全国保険医団体連合会は21日、マイナンバーカードと健康保険証が一体化した「マイナ保険証」について、医療機関に行った実態調査の結果を公表した。「トラブルがあった」と回答したのは全体の65%。このうち患者の保険資格を確認できず、「10割負担を請求した」ケースは少なくとも776件あった。
会見した連合会の住江憲勇会長は「このままでは国民の命や健康、個人情報、財産を大きく損なう恐れがある。直ちに(マイナ保険証の)運用を停止すべきだ」と主張。また「来年秋の保険証廃止方針を撤回し、存続させるべきだ」と訴えた。

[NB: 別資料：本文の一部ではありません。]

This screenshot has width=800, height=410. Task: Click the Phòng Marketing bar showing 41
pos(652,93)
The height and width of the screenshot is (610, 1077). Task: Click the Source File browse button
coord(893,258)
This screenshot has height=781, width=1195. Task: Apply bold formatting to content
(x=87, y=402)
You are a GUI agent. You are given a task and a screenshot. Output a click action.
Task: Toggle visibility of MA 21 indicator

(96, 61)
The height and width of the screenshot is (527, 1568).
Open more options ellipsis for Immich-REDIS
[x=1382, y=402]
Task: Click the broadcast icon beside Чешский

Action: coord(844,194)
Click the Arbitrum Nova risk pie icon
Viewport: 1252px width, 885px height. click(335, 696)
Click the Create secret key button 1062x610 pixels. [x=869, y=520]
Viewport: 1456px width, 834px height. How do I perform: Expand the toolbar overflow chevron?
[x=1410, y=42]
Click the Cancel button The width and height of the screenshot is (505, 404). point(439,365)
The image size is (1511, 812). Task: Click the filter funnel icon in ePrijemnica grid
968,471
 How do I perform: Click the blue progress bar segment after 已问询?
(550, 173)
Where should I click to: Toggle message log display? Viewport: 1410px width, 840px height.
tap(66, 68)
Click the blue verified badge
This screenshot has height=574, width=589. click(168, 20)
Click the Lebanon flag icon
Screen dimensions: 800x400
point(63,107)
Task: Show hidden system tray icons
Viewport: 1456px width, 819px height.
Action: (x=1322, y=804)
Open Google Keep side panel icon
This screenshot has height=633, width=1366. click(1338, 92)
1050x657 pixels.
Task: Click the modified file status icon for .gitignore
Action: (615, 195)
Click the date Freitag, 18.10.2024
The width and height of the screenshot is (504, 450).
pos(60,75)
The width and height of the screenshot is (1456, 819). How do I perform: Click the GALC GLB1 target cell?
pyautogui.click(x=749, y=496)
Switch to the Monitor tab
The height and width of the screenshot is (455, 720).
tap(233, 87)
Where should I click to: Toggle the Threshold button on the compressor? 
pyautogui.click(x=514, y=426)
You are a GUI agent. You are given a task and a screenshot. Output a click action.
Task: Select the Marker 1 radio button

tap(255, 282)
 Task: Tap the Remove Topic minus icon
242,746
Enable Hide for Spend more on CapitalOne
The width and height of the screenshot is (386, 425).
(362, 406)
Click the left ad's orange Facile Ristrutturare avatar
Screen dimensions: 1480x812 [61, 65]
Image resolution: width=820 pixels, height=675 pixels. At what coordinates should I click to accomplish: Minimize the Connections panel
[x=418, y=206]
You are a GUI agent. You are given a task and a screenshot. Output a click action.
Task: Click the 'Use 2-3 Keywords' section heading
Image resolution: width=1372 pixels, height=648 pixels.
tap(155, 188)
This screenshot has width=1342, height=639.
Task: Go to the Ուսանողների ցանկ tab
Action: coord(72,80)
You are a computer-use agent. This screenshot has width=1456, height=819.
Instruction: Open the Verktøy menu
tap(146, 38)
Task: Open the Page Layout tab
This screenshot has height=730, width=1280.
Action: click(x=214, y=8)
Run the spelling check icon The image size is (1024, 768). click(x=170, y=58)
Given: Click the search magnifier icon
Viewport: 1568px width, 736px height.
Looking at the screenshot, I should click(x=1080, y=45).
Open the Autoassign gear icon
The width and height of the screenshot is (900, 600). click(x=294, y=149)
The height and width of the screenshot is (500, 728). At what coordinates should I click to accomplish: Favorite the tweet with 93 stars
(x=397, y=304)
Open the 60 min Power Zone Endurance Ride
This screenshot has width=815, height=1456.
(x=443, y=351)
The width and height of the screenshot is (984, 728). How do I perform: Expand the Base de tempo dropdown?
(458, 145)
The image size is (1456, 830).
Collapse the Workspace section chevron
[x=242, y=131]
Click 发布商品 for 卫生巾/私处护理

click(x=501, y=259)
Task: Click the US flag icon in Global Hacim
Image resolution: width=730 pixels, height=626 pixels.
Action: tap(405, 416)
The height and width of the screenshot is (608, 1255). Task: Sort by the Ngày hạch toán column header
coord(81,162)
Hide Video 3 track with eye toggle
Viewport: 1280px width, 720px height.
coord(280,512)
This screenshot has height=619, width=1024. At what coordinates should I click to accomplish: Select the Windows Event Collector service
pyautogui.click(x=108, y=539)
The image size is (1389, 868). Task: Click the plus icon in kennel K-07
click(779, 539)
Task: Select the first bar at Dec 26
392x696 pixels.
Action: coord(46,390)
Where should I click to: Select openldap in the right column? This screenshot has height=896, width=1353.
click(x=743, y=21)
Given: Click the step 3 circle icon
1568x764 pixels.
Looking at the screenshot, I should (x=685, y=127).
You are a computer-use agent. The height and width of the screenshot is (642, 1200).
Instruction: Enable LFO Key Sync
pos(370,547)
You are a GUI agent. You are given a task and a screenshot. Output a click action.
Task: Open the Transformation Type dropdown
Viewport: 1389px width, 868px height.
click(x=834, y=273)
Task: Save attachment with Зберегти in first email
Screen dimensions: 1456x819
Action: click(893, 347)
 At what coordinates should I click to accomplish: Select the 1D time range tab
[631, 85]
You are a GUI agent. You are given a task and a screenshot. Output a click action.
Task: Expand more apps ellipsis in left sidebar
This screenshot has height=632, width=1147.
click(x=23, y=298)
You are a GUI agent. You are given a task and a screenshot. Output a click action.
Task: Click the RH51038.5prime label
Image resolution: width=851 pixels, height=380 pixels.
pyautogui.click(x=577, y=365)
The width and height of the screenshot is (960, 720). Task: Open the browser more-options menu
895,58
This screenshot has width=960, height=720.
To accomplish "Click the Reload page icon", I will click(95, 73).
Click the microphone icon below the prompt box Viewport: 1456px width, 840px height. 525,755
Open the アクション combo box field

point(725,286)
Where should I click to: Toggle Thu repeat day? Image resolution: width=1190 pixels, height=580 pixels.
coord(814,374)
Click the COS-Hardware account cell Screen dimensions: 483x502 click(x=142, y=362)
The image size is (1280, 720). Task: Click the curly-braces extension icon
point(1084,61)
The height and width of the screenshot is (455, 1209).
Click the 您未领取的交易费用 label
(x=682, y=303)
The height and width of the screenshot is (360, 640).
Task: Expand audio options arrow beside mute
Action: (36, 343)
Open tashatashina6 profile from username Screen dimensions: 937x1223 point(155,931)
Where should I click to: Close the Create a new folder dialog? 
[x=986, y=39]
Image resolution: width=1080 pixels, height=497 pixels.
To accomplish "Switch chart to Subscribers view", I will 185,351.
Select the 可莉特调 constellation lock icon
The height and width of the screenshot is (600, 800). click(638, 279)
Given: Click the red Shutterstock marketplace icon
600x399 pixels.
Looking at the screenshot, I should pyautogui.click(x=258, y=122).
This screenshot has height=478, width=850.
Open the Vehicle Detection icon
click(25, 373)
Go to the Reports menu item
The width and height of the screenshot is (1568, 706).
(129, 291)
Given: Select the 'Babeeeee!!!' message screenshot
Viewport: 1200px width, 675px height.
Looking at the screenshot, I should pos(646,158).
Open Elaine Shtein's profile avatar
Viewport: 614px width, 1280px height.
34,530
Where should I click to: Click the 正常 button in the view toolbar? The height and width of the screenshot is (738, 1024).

調査は5月23日~6月19日、連合会所属の6万6462医療機関を対象に実施。回答したのは41都道府県の1万26施設だった。マイナ保険証を扱う8437施設の65%に当たる5493施設が「トラブルがあった」と回答。資格確認システムに「無効・該当資格なし」と表示されたのは3640施設だった。
オンラインで保険資格を確認できなかったため、「いったん10割負担を請求した」ケースは38都道府県で少なくとも776件あった。9日に公表した実態調査中間結果の同533件から243件増えた。「他人の情報がひも付けられていた」事例は31都府県で114件見つかり、前回公表時から29件増えた。
この他、医療機関の窓口で本人確認を行う際に、マイナ保険証所有者と別の人の顔が認証されたケースが複数あった。